*SUPPLIED PASSAGE*
++++++++++
In a population-based sample of women of Pakistani origin in UK we tested the hypothesis that chronic difficulties involving humiliation and entrapment will be associated with depressive disorder.
487 randomly selected women were screened for depressive disorder with the Self- Rating Questionnaire (SRQ). All high scorers and 1:4 low scorers were interviewed, using the Schedule for Clinical Assessment in Neuropsychiatry (SCAN). Of these 193 women were also administered the Life Events and Difficulties Schedule (LEDS) to measure social stress.
92 women had a depressive disorder, 62 had SRQ score>7 but no depressive disorder and 39 were not depressed. 89 of the 92 depressed women were followed up to six months later, 55 women remained depressed and 34 were no longer depressed.
In univariate analysis at baseline they had significantly more marked difficulties in the domains of health, money/possession, marital/partner and other relationships. In logistic regression analysis difficulties associated with depressive disorder were marked marital/partner and other relationship difficulties. 87% of women who experienced humiliation and 84% of those experiencing entrapment had marked marital partner and other relationship difficulties.
++++++++++
Stored items

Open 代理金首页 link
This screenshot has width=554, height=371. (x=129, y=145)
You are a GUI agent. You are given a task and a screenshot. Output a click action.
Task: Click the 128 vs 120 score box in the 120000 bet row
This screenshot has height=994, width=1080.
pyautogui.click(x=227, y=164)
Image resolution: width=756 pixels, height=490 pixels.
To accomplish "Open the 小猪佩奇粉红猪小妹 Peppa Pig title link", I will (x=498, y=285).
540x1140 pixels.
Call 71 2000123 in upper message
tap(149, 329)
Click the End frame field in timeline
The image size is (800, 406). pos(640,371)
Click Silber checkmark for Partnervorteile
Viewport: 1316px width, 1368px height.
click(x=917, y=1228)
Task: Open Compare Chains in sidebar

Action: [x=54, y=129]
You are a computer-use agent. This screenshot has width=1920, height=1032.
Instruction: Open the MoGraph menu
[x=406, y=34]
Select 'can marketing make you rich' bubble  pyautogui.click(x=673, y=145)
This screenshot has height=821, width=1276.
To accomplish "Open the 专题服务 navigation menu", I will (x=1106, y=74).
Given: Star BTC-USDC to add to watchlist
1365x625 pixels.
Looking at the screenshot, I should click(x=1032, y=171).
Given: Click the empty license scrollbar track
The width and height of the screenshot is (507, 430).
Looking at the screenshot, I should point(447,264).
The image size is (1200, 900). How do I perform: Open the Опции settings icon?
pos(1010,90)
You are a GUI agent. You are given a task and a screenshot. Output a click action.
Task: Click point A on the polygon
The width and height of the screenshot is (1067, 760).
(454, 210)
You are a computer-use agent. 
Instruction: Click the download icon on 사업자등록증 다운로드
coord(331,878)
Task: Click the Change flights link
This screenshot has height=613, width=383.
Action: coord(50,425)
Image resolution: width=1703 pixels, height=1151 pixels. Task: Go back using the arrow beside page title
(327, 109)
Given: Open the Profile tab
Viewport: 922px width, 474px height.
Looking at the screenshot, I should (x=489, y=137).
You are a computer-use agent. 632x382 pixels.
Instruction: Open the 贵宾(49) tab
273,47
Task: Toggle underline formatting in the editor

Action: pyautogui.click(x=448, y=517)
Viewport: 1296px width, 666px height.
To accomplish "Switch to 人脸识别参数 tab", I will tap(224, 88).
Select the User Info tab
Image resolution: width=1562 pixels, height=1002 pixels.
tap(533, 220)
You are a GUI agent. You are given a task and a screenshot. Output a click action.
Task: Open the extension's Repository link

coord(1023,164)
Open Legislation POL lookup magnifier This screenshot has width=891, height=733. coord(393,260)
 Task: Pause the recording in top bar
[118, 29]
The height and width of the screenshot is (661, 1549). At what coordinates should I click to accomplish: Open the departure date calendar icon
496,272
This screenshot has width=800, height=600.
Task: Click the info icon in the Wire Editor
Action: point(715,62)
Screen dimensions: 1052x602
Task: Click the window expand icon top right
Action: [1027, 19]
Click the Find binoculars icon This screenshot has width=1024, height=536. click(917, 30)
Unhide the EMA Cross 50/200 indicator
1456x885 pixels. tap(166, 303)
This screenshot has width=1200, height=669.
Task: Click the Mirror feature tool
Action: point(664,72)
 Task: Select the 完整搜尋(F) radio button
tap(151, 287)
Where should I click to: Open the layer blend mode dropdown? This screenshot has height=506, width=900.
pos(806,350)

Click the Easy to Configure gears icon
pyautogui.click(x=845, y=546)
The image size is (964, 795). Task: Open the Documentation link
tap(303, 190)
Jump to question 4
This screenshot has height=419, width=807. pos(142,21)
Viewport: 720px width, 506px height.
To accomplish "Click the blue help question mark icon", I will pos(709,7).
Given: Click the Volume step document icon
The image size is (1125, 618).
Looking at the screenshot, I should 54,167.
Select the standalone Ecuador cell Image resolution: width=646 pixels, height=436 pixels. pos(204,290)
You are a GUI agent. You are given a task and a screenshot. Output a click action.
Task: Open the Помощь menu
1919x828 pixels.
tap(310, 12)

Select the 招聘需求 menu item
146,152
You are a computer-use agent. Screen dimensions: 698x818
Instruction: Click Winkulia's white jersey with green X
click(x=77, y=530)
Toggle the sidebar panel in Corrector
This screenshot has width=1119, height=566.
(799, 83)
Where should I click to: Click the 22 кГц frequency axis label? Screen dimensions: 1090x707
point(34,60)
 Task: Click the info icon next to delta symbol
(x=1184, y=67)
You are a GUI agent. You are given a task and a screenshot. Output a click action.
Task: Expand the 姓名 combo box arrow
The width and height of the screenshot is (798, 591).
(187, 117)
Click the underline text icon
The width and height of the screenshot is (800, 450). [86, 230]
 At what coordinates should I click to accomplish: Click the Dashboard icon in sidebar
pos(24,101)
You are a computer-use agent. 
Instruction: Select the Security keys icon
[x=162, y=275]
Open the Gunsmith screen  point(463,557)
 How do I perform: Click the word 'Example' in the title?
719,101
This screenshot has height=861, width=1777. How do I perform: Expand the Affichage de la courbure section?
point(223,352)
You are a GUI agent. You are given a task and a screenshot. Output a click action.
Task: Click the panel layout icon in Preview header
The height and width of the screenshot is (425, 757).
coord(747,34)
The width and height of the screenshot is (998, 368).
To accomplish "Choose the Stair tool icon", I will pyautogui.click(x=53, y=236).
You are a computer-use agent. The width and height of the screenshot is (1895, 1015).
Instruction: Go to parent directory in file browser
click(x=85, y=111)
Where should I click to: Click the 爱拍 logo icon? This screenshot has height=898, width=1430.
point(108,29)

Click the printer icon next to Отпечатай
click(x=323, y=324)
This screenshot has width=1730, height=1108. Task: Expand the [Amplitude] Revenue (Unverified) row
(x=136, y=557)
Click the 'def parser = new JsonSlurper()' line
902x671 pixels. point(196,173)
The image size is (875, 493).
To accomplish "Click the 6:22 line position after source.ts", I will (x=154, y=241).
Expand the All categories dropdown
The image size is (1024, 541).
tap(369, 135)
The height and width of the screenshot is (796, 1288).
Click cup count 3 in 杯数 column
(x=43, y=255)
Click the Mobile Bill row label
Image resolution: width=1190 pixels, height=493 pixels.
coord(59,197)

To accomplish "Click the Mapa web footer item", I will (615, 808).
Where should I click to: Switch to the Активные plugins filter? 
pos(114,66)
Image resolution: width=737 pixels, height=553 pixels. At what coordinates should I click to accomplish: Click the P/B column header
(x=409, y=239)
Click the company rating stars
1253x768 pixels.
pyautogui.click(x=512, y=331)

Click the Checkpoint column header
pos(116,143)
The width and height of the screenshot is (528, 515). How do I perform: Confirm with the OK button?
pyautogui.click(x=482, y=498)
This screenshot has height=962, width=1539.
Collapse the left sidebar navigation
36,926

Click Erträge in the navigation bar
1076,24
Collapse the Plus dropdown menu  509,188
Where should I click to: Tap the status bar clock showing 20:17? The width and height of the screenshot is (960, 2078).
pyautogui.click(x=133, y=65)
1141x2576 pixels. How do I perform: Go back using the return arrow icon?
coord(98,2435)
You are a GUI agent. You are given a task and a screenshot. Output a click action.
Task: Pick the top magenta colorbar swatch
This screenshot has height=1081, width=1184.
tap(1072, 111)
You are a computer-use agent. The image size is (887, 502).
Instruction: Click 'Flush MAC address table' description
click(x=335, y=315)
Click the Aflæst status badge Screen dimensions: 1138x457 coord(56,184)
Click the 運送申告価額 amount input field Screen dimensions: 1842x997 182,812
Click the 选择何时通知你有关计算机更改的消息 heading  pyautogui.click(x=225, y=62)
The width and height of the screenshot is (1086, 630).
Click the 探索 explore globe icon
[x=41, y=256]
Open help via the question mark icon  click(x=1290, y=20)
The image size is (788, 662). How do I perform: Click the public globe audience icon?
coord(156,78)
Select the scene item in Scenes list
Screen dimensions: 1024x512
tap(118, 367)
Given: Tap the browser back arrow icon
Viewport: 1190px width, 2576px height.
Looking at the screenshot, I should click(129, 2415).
++++++++++
*EXERCISE TASKS*
1. Translate this sentence from the abstract on depression in women of Pakistani origin into Spanish: "In logistic regression analysis difficulties associated with depressive disorder were marked marital/partner and other relationship difficulties."
2. Pick up the abstract on depression in women of Pakistani origin after its last sentence and write the next part.

*EXPECTED RESPONSES*
1. En el análisis de regresión logística, las dificultades asociadas con el trastorno depresivo fueron las dificultades marcadas en la relación matrimonial/de pareja y en otras relaciones.

2.
At 6 months follow-up chronic difficulties in the domains of marital/partner and other relationship were associated with persistent depression. 90% of women experiencing humiliation and entrapment had marked marital/partner and other relationship difficulties.
Humiliating difficulties directly devaluing a woman's core role where she finds herself to be trapped with no way out is associated with depressive disorder in women of Pakistani origin in the UK.